(Exercise objective):
Format the records that follow as a Markdown table with the columns Row and Record text, putting each non-blank line in its own numbered row. Leave the pictures out.

(Information):
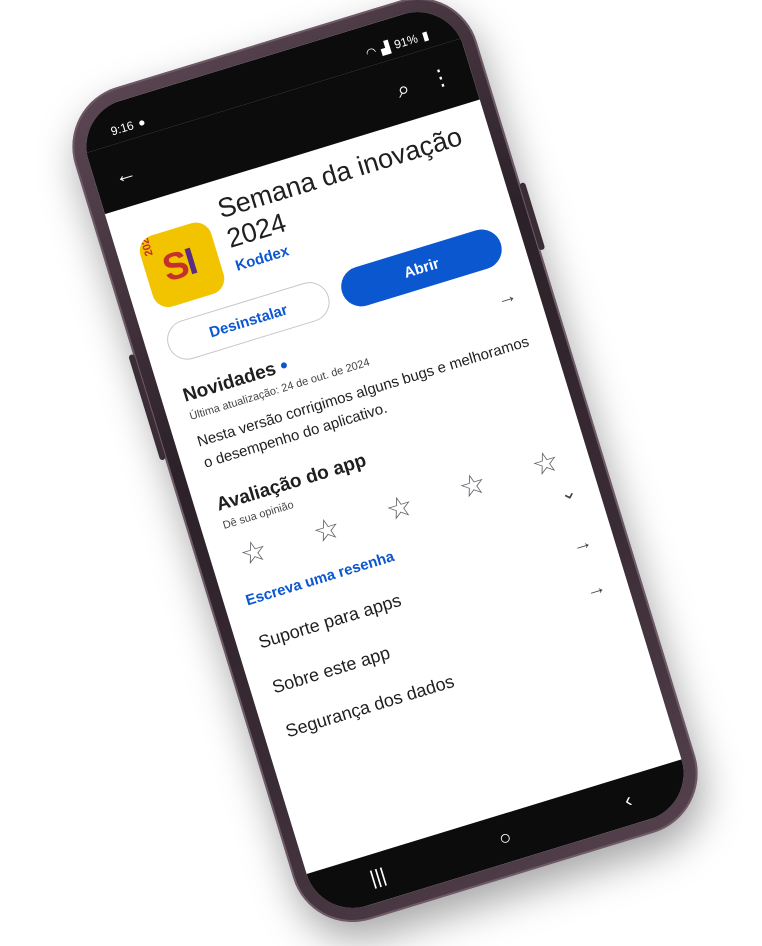 The width and height of the screenshot is (762, 946). What do you see at coordinates (440, 77) in the screenshot?
I see `more-options-icon: ⋮` at bounding box center [440, 77].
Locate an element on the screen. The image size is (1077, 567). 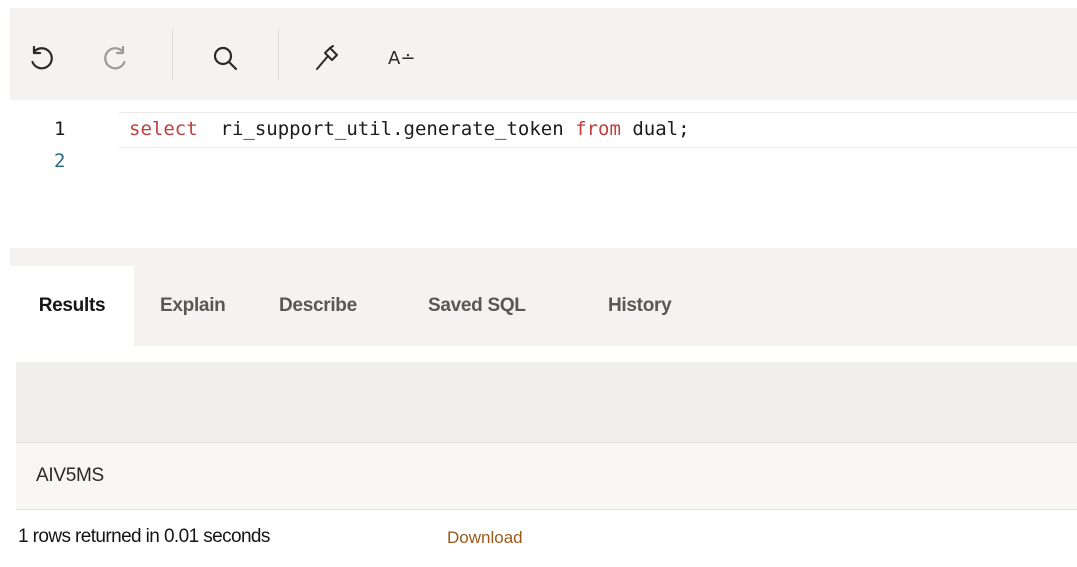
rows-returned-status: 1 rows returned in 0.01 seconds is located at coordinates (144, 536).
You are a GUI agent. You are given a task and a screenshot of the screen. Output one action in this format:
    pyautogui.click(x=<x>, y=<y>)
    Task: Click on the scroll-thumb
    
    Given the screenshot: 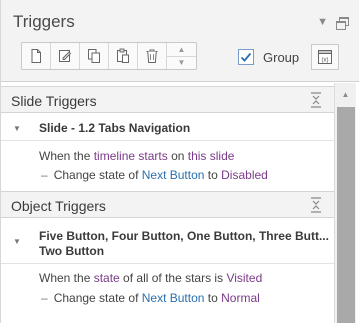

(Result of this task):
| Row | Record text |
|---|---|
| 1 |  The width and height of the screenshot is (762, 946). What do you see at coordinates (440, 77) in the screenshot? |
| 2 | I see `more-options-icon: ⋮` at bounding box center [440, 77]. |
| 3 | Locate an element on the screen. The image size is (1077, 567).  |
| 4 | rows-returned-status: 1 rows returned in 0.01 seconds is located at coordinates (144, 536). |
| 5 | You are a GUI agent. You are given a task and a screenshot of the screen. Output one action in this format: |
| 6 |     pyautogui.click(x=<x>, y=<y>) |
| 7 |     Task: Click on the scroll-thumb |
| 8 |     Given the screenshot:  |